- TEXT SEGMENT:
* * *

A Brief History of Abuela

(Dad)

My mother was born in 1929 in Laredo, Mexico. She was the youngest of sixteen children. She was five when her father died, and her mother was 36. The culture was different then, and my grandmother was only 15 when she married my much older grandfather who had a child from a previous marriage. His first child and one of her nieces would actually play dolls together as they were only a year apart in age.

With 16 mouths to feed, everyone did their part to help my grandmother. Often she sent my mother out to help raise her siblings’ children instead of going to school. This is a story my mother would share with my children when they were old enough to understand. Still, with her brother’s help, my mother was determined and taught herself to read and write Spanish, later learning English and even sign language for my sister, who was hearing-impaired.

She met my father in a factory, and they built a life together for 42 years. When he passed away in 1999, her grief repeated itself as she would forget her husband died and need constant reminders. We realized something more was going on in her mind, in addition to the grief.

* * *

- GOAL A:
List the languages that the history of Abuela says the mother learned.

* * *

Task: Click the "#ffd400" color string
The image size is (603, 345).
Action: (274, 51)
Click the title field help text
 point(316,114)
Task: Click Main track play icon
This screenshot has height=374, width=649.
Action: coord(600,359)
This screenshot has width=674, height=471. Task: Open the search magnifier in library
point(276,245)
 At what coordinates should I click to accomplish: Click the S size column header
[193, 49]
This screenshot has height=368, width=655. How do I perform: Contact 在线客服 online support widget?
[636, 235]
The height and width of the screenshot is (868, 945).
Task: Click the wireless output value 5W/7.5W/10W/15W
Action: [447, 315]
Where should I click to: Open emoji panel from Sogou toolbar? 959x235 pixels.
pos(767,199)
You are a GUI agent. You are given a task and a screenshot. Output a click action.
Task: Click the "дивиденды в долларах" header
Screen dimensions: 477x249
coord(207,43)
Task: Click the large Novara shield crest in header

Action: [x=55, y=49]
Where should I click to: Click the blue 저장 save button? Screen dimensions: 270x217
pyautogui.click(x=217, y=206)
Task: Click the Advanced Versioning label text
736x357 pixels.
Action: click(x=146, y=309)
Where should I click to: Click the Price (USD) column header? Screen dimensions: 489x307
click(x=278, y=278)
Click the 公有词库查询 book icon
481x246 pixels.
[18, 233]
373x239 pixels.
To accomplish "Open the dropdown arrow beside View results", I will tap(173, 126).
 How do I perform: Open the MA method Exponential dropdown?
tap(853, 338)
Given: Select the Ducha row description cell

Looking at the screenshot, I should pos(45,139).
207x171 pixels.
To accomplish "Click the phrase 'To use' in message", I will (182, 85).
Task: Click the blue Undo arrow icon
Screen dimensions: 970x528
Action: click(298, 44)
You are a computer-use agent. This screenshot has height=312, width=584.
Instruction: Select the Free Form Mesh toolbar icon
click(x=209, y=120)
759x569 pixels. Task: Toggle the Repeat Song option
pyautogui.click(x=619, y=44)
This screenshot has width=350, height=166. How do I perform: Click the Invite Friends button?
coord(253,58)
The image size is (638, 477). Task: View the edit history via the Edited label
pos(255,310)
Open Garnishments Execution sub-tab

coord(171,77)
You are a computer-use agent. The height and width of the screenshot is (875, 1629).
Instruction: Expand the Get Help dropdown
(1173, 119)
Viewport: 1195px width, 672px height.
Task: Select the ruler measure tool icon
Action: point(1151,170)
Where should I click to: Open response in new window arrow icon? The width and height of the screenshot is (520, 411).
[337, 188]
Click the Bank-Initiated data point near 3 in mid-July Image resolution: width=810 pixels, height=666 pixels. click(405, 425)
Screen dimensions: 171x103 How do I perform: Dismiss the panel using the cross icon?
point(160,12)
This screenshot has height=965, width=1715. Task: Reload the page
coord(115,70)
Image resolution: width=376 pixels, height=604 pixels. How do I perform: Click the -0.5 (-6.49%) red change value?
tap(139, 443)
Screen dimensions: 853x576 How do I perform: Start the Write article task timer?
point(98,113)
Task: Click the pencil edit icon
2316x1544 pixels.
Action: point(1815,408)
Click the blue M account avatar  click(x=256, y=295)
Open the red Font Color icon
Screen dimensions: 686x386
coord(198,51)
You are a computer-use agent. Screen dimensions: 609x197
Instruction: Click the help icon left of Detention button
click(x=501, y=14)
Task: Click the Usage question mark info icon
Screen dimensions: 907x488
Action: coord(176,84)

* * *

- GOAL B:
Retype the entries, starting at the line that contains "759x569 pixels. Task: Toggle" and ending at the line that contains "tap(139, 443)".

- RIGHT ANSWER A:
Spanish, English, and sign language.

- RIGHT ANSWER B:
759x569 pixels. Task: Toggle the Repeat Song option
pyautogui.click(x=619, y=44)
This screenshot has width=350, height=166. How do I perform: Click the Invite Friends button?
coord(253,58)
The image size is (638, 477). Task: View the edit history via the Edited label
pos(255,310)
Open Garnishments Execution sub-tab

coord(171,77)
You are a computer-use agent. The height and width of the screenshot is (875, 1629).
Instruction: Expand the Get Help dropdown
(1173, 119)
Viewport: 1195px width, 672px height.
Task: Select the ruler measure tool icon
Action: point(1151,170)
Where should I click to: Open response in new window arrow icon? The width and height of the screenshot is (520, 411).
[337, 188]
Click the Bank-Initiated data point near 3 in mid-July Image resolution: width=810 pixels, height=666 pixels. click(405, 425)
Screen dimensions: 171x103 How do I perform: Dismiss the panel using the cross icon?
point(160,12)
This screenshot has height=965, width=1715. Task: Reload the page
coord(115,70)
Image resolution: width=376 pixels, height=604 pixels. How do I perform: Click the -0.5 (-6.49%) red change value?
tap(139, 443)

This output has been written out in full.